Printer Friendly

Solution of linear equations and performance analysis on desktop computing systems.

Introduction

A number of real life engineering applications can be modeled as a system of linear equations. For small number of equations (n less than 4), linear equations can be solved readily by simple techniques. However, for four or more equations, solutions become arduous and computers must be utilized. Historically, the inability to solve all but the smallest set of equations by hand has limited the scope of problems addressed in many engineering applications [1]. Linear equations can be solved using a number of methods; the most popular among them are the Gauss-elimination method and the Gauss-Jordan method. In this work, these methods have been chosen because of their extensive use in finite element applications and in other engineering applications.

Background

The system of linear equations whose matrix size can be assumed as n. These equations take the form as below

AX = B

Where A is a dense matrix and let A[i][j] = aij be its elements. The solution of the system X is a vector with dimensions n and xi as components. The free term B is a vector with dimension n and bi as the components. This system could be solved using one of the following methods :Gauss--elimination and Gauss--Jordan method .The system of equations has been tried on different platforms and a complete analysis of the results has also been done.

Gaussian Elimination Method

The Gaussian elimination method comprises of two steps, namely the forward elimination phase and the backward substitution phase.

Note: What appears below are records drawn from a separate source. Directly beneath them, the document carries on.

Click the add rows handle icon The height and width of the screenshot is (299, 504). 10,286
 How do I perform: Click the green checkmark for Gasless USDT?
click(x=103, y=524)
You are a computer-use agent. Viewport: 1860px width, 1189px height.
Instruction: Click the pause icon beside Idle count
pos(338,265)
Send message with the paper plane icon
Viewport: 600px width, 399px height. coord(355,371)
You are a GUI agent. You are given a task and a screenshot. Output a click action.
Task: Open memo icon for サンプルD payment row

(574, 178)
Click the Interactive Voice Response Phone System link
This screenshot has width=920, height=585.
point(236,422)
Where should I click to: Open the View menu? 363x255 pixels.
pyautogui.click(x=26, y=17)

Through a series of algebraic manipulations, the original system of equations can be reduced to an upper triangular matrix format of the form U * X = Y where U is the unit upper triangular matrix. In the second phase, the upper - triangular system is solved for the variables in the reverse order and that is called backward substitution phase.

Gauss--Jordan Method

The strategy involved in solving the system of linear equations is quite similar to that of the Gaussian elimination method explained previously. But it has few modifications over the Gauss elimination method. When an unknown is eliminated in this method, it is eliminated from all equations rather than the just subsequent ones. In addition, all rows are normalized by dividing them with the pivot elements. Thus, the elimination procedure results in an identity matrix rather than a triangular matrix. As a consequence, the backward substitution method need not be applied here due to the property of the matrix being identical. The detailed explanation of the above two algorithms are explained in [1].

Measurements Methodology

The efficient software design of the solution for system of linear equations using the Gaussian elimination and Gauss - Jordan methods is largely dependant on exploiting the features of the underlying target machine architecture. The Gaussian Elimination and Gauss--Jordan methods are implemented using assembly language routines and tested on a variety of platforms. A detailed analysis has also been carried out with respect to the number of instructions required to complete the operations, types of instructions required, time complexity analysis and the speed up achieved. This analysis is yet another dimension with respect to the complexity analysis of these methods for solving the system of linear equations. Implementation of these algorithms to solve large matrices is available in the literature. Two of them are given below.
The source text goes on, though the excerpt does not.